When it comes to the use of big data in managing health and safety a lot of the initial focus has centred on the ability of the methodology to manage procedural variants and make predictions on workplace machinery and processes; however, a recent study in the US looked at how predictive analytics can be used to make predictions on more human factors.
The work from the Mason DataLab of George Mason University is working towards the creation of an analytics model that can increase the physical mental and social health of the population’s youth.
The ‘Data Analytics for Youth Risk and Protective Factors Project’ aims to identify factors that may directly affect healthy behaviours in the youth population measured. From this, better and more informed decisions could be made on structural and policy investment.
The motivations for the study are multi-pronged. The University has expressed a desire to meet the social responsibility it has for the student-faculty and wider youth population. Strategically, this could then support the Universities growth.
So far the findings from the predictive analytics tests have shown correlations between extra-curricular activities and teacher recognition. The correlation between these two factors are then related to other factors in the model. Theorised Conclusions are then drawn from the correlations which can then be used to inform Campus policy and investment.
Wider applications for the model in workplace health and safety
The data and information that has been gleamed for the study have already been put to good use with different initiatives being launched. The potential for the method to be applied to other areas is encouraging.
In regards to wellbeing at work, the model could be tailored for different industry and professions. This could then output data which could be used to help determine, for example the design of a workplace and the type of amenities that could best increase employee happiness and wellbeing.
Outside of the traditional confines of health and safety, predictive analytics is also being trialed in medical fields with a focus on how it can be used to deliver personalised and precision medicine to potential patients.
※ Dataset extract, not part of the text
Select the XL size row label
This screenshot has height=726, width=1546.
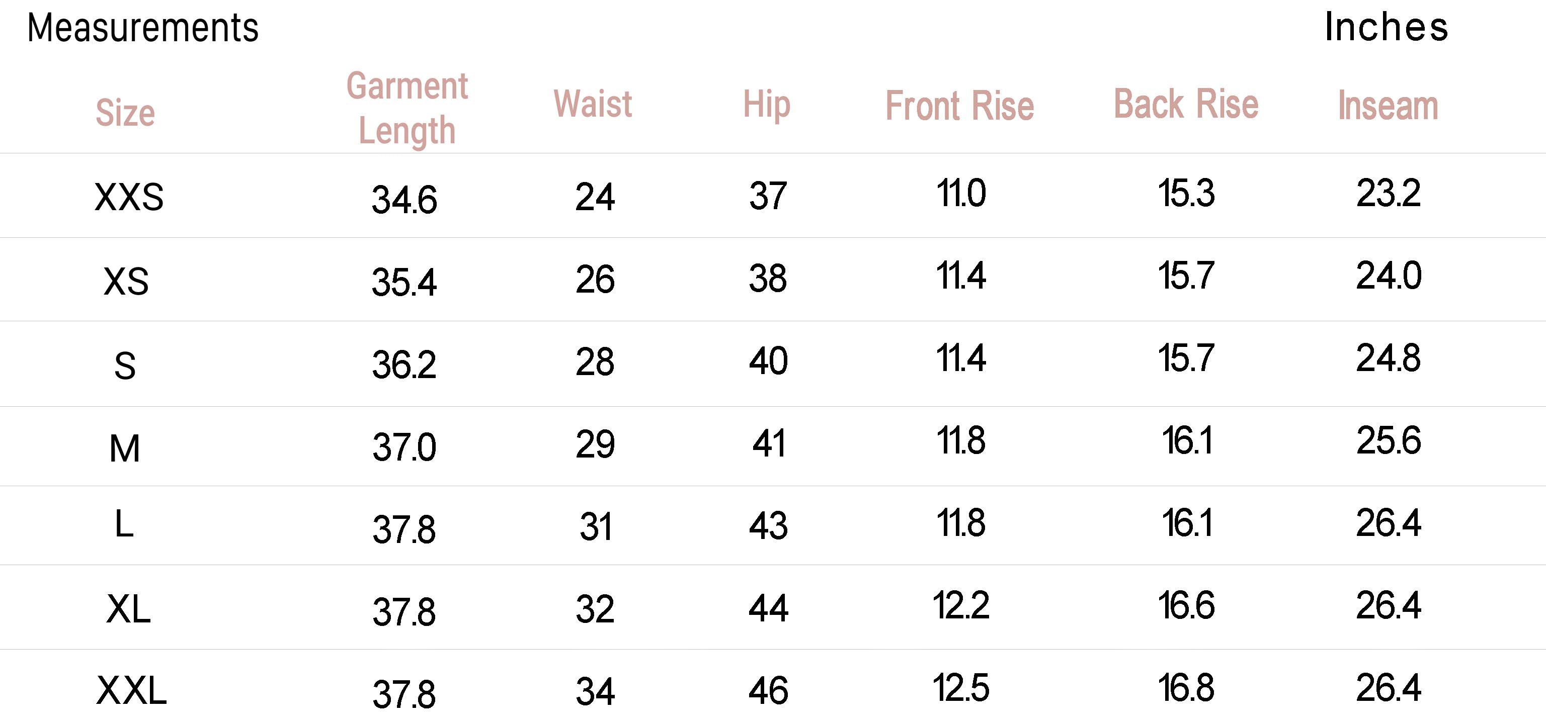[128, 609]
Any improvements in how mental health is treated will have knock-on benefits for workplace health and safety.
Criticisms of potential models in predicting mental health
Despite the potential for predictive analytics to greatly improve the treatment of mental health there are some who have raised issues in its implementation. Firstly Becker et. al. (2018) state that extra care will need to be taken when using results of predictive analytics to determine treatment. Any potential errors in the data taken from predictive models, given that they are the basis for clinical treatment, will be far more impactful than other areas.
In addition to the concerns around predictive analytics in healthcare, wider issues of privacy have also been leveled at the ‘big data’ movement. Previous scandals concerning Cambridge Analytica and Facebook have impacted on the extent to which data online can truly be considered private. These obstacles will have to be overcome if predictive analytics is to truly become common place in the sphere of mental health and safety.
Becker, D., van Breda, W., Funk, B., Hoogendoorn, M., Ruwaard, J. and Riper, H., 2018. Predictive modeling in e-mental health: A common language framework. Internet interventions, 12, pp.57-67.